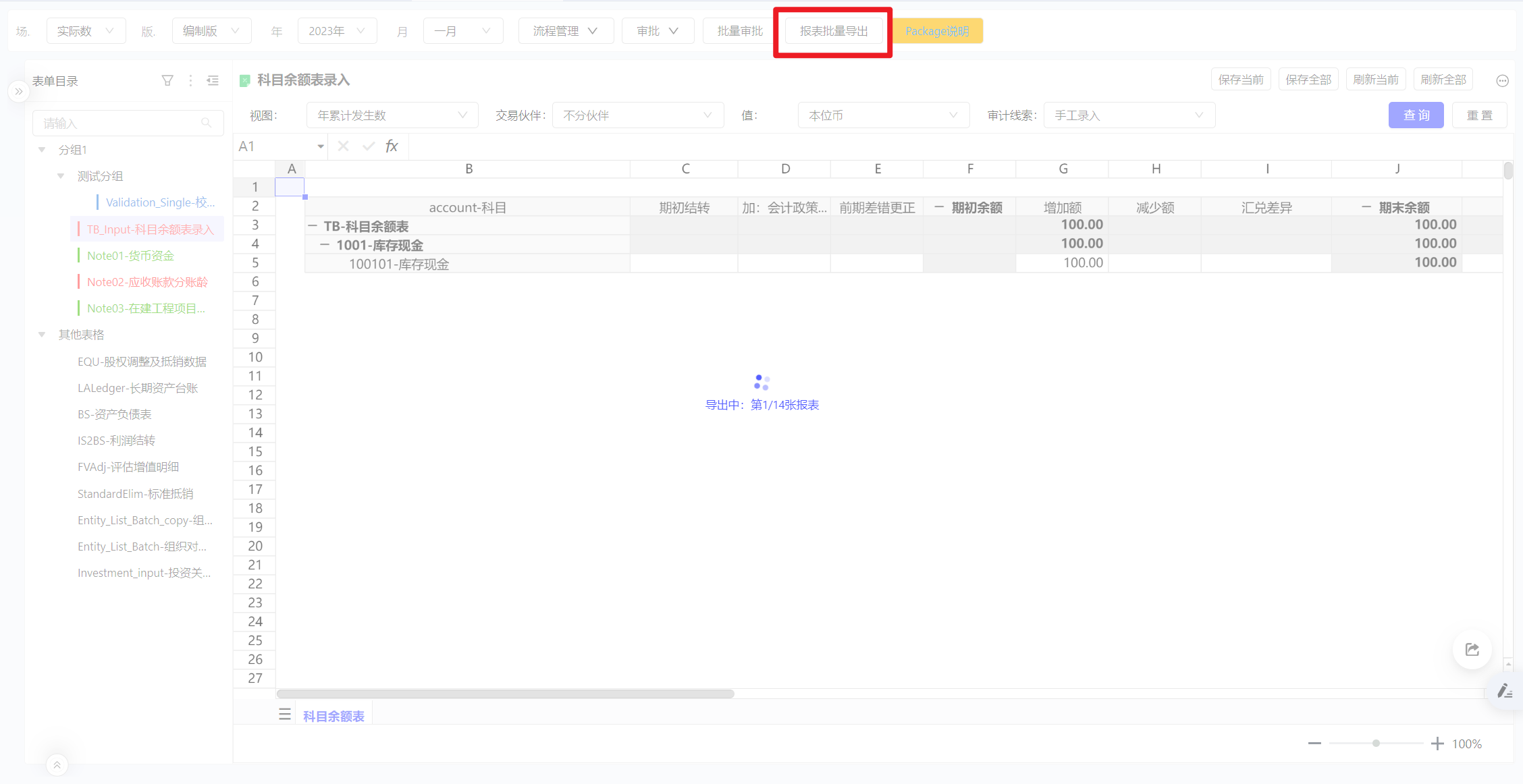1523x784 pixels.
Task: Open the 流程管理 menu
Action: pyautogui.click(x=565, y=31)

---

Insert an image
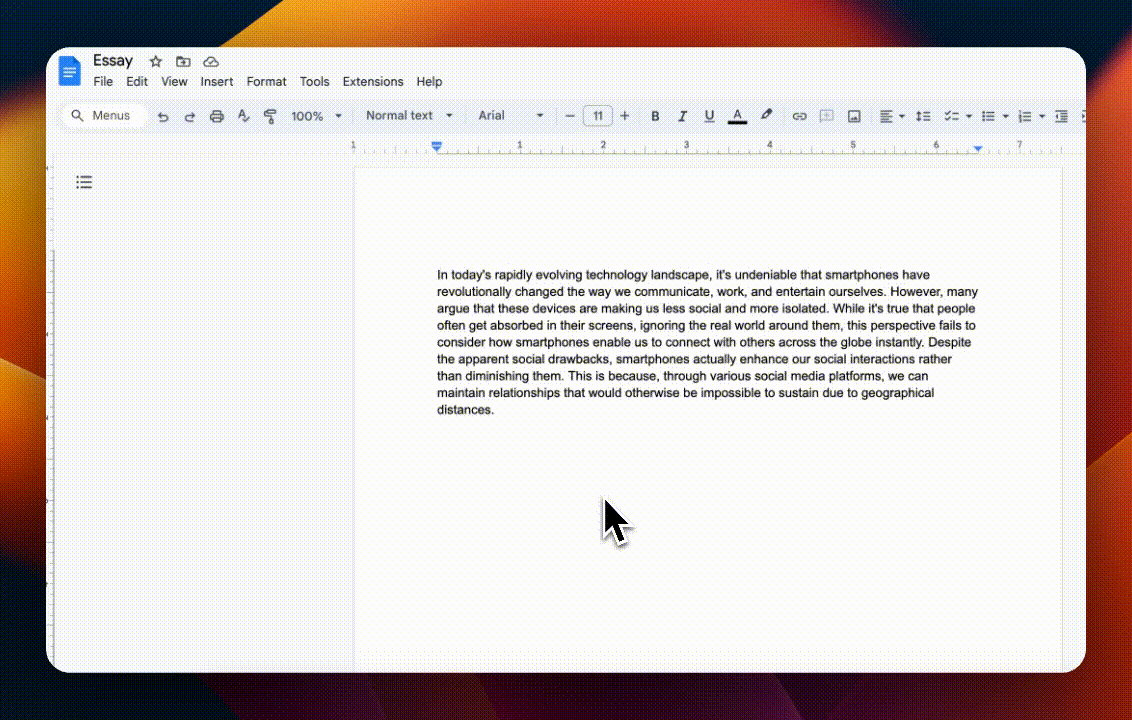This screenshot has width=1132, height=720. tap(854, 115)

...

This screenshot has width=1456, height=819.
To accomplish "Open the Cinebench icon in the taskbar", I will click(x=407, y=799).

WRITTEN TASK:
Please rewrite the records starting at the line containing "1523x784 pixels." and ending at the line containing "Action: pyautogui.click(x=565, y=31)", replacing "menu" with "tab" and changing nothing else. Leave the pictures out of your answer.

ANSWER IN FULL:
1523x784 pixels.
Task: Open the 流程管理 tab
Action: pyautogui.click(x=565, y=31)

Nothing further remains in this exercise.